### The records ###
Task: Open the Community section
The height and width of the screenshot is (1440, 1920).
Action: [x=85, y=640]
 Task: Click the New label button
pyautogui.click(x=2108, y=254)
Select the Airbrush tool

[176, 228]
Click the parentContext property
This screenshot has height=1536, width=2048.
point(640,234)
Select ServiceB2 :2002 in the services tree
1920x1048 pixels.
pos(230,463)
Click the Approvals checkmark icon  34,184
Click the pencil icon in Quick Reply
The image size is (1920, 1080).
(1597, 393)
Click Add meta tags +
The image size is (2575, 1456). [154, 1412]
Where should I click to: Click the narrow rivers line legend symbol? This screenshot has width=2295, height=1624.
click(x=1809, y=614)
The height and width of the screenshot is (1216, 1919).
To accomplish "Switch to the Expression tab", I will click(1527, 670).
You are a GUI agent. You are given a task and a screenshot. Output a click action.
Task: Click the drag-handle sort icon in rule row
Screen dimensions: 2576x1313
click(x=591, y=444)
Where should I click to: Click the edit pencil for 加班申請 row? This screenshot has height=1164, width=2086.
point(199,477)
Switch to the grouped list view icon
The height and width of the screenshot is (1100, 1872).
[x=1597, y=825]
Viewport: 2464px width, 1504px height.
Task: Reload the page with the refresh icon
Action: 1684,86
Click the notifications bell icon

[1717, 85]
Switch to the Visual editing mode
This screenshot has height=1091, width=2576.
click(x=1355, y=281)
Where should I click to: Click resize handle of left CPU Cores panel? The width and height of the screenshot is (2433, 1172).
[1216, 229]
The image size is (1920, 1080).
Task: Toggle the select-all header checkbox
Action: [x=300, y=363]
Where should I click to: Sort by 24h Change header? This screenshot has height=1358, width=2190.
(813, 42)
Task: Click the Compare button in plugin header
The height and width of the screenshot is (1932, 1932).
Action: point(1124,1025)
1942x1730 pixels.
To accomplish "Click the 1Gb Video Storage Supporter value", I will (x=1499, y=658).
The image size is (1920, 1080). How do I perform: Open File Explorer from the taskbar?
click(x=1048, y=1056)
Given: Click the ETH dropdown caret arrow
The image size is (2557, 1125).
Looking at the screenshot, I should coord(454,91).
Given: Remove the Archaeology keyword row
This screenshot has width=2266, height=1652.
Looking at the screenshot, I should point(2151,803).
###
Exercise goal: Print again the lines of the entries above that fall between the line holding "You are a GUI" and the line holding "Switch to the grouped list view icon", inclusive, exactly as they stand.

Your response:
You are a GUI agent. You are given a task and a screenshot. Output a click action.
Task: Click the drag-handle sort icon in rule row
Screen dimensions: 2576x1313
click(x=591, y=444)
Where should I click to: Click the edit pencil for 加班申請 row? This screenshot has height=1164, width=2086.
point(199,477)
Switch to the grouped list view icon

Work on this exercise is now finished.